▶ Exercise material:
________________________________________
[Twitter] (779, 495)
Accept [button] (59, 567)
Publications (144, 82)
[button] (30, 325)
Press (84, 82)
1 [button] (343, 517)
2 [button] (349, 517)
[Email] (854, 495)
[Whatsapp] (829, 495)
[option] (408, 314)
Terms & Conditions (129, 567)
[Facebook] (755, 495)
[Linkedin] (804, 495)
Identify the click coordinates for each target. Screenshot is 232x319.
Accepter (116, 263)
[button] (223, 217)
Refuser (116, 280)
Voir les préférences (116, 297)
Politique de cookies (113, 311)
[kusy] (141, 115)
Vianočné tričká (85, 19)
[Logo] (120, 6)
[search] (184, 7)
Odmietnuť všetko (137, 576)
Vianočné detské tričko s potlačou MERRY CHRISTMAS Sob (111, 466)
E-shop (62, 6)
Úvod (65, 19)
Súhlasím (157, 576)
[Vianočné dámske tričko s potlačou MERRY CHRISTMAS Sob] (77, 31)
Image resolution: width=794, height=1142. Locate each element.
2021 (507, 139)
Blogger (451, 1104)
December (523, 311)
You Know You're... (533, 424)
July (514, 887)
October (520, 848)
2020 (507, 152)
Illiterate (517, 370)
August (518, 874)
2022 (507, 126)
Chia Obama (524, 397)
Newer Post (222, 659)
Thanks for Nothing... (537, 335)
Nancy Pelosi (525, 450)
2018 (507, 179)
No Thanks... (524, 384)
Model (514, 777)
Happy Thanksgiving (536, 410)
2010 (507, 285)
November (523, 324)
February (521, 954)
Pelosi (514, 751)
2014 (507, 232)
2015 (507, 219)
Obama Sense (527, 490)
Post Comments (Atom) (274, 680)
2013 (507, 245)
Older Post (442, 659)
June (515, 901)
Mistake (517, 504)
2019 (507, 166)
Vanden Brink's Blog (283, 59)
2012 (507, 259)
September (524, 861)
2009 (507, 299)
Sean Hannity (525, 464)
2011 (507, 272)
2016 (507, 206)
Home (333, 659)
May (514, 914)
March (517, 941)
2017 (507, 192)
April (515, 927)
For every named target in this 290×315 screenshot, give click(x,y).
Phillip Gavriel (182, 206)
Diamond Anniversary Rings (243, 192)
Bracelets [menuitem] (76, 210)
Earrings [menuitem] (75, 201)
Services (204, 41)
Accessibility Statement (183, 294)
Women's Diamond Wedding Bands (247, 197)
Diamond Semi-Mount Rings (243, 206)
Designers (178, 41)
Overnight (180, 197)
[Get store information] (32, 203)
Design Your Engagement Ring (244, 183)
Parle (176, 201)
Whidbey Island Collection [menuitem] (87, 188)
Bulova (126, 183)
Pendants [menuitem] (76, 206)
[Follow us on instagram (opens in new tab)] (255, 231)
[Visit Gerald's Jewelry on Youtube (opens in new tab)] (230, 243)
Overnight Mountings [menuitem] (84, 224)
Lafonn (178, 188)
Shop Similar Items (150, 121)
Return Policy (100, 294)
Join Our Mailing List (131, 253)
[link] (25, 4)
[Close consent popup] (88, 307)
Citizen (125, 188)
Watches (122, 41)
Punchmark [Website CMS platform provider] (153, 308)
________________________________________
▶ Problem description: Render the entries above as a Markdown table with the columns "Row" and "Text," giving each line its row number. Begin with the first line and stop after the line that contains "[Get store information] (32, 203)". Leave out any blank lines.

▶ Response to the task:
| Row | Text |
|---|---|
| 1 | [Twitter] (779, 495) |
| 2 | Accept [button] (59, 567) |
| 3 | Publications (144, 82) |
| 4 | [button] (30, 325) |
| 5 | Press (84, 82) |
| 6 | 1 [button] (343, 517) |
| 7 | 2 [button] (349, 517) |
| 8 | [Email] (854, 495) |
| 9 | [Whatsapp] (829, 495) |
| 10 | [option] (408, 314) |
| 11 | Terms & Conditions (129, 567) |
| 12 | [Facebook] (755, 495) |
| 13 | [Linkedin] (804, 495) |
| 14 | Identify the click coordinates for each target. Screenshot is 232x319. |
| 15 | Accepter (116, 263) |
| 16 | [button] (223, 217) |
| 17 | Refuser (116, 280) |
| 18 | Voir les préférences (116, 297) |
| 19 | Politique de cookies (113, 311) |
| 20 | [kusy] (141, 115) |
| 21 | Vianočné tričká (85, 19) |
| 22 | [Logo] (120, 6) |
| 23 | [search] (184, 7) |
| 24 | Odmietnuť všetko (137, 576) |
| 25 | Vianočné detské tričko s potlačou MERRY CHRISTMAS Sob (111, 466) |
| 26 | E-shop (62, 6) |
| 27 | Úvod (65, 19) |
| 28 | Súhlasím (157, 576) |
| 29 | [Vianočné dámske tričko s potlačou MERRY CHRISTMAS Sob] (77, 31) |
| 30 | Image resolution: width=794, height=1142. Locate each element. |
| 31 | 2021 (507, 139) |
| 32 | Blogger (451, 1104) |
| 33 | December (523, 311) |
| 34 | You Know You're... (533, 424) |
| 35 | July (514, 887) |
| 36 | October (520, 848) |
| 37 | 2020 (507, 152) |
| 38 | Illiterate (517, 370) |
| 39 | August (518, 874) |
| 40 | 2022 (507, 126) |
| 41 | Chia Obama (524, 397) |
| 42 | Newer Post (222, 659) |
| 43 | Thanks for Nothing... (537, 335) |
| 44 | Nancy Pelosi (525, 450) |
| 45 | 2018 (507, 179) |
| 46 | No Thanks... (524, 384) |
| 47 | Model (514, 777) |
| 48 | Happy Thanksgiving (536, 410) |
| 49 | 2010 (507, 285) |
| 50 | November (523, 324) |
| 51 | February (521, 954) |
| 52 | Pelosi (514, 751) |
| 53 | 2014 (507, 232) |
| 54 | 2015 (507, 219) |
| 55 | Obama Sense (527, 490) |
| 56 | Post Comments (Atom) (274, 680) |
| 57 | 2013 (507, 245) |
| 58 | Older Post (442, 659) |
| 59 | June (515, 901) |
| 60 | Mistake (517, 504) |
| 61 | 2019 (507, 166) |
| 62 | Vanden Brink's Blog (283, 59) |
| 63 | 2012 (507, 259) |
| 64 | September (524, 861) |
| 65 | 2009 (507, 299) |
| 66 | Sean Hannity (525, 464) |
| 67 | 2011 (507, 272) |
| 68 | 2016 (507, 206) |
| 69 | Home (333, 659) |
| 70 | May (514, 914) |
| 71 | March (517, 941) |
| 72 | 2017 (507, 192) |
| 73 | April (515, 927) |
| 74 | For every named target in this 290×315 screenshot, give click(x,y). |
| 75 | Phillip Gavriel (182, 206) |
| 76 | Diamond Anniversary Rings (243, 192) |
| 77 | Bracelets [menuitem] (76, 210) |
| 78 | Earrings [menuitem] (75, 201) |
| 79 | Services (204, 41) |
| 80 | Accessibility Statement (183, 294) |
| 81 | Women's Diamond Wedding Bands (247, 197) |
| 82 | Diamond Semi-Mount Rings (243, 206) |
| 83 | Designers (178, 41) |
| 84 | Overnight (180, 197) |
| 85 | [Get store information] (32, 203) |